Admissions policy needs audit

Never too far from controversy, the UC Board of Regents is once again debating the polarizing issue of UC admissions – and if the past is any indicator, things could get ugly.

The latest point of contention is whether the current UC admissions scheme, comprehensive review, should undergo an outside audit to ensure that its new admissions criteria are fair, efficient, and in accordance with California state law.

UC Regent Ward Connerly, a proponent of the audit, argues that an independent examination of comprehensive review is the only way to ensure the system’s legitimacy and earn the public’s trust.

He couldn’t be more correct.

Implemented in 2002, comprehensive review, complete with its “life challenges” criteria, could very well be the son of affirmative action. Though it stops short of explicitly equating skin color with admissions clout, the system’s inherent subjectivity provides ample room for racial tinkering and other forms of hanky panky.

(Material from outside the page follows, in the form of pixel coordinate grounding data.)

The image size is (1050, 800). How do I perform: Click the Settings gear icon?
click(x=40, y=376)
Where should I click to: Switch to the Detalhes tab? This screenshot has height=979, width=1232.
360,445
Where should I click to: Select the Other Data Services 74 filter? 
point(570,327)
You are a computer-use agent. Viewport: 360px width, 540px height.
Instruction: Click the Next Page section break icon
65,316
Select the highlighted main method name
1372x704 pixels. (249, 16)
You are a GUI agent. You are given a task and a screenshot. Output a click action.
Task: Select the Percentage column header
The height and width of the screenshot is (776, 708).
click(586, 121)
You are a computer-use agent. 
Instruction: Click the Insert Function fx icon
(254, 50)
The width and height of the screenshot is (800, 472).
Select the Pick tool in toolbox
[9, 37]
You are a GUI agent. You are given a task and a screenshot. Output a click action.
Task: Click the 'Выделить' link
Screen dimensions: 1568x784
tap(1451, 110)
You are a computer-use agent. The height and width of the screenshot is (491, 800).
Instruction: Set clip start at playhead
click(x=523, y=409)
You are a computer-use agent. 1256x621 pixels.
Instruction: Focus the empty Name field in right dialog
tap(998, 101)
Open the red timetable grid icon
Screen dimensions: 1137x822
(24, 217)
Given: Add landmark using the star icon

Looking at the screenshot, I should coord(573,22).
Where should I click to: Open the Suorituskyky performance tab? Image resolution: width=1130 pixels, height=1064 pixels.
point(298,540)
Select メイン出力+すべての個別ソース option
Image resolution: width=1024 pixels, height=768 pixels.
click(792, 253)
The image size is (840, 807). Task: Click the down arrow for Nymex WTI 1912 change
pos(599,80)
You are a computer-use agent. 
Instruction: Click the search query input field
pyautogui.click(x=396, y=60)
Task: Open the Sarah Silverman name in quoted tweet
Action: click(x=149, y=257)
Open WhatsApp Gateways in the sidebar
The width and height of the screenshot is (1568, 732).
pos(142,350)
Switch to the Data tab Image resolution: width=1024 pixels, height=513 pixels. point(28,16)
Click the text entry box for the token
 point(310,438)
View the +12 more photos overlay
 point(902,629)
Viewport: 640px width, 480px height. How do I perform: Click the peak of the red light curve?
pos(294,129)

Instead of relying on a two-tiered, SAT and grades-based admissions criteria, comprehensive review has placed substantial emphasis on immeasurable “life challenges” like divorce, abuse, poor health and dysfunctional family life. To reward students’ purported trials and tribulations, UC admissions boards are handing out “perseverance points” in heaping spoonfuls, earning the new policy nickname, “sob story sweepstakes.”

Consequently, applicants saddled with a stable family and good health are weighed down by their own good fortune. In addition, students too proud, stoic or optimistic to dwell on past misfortune suffer a similar disadvantage.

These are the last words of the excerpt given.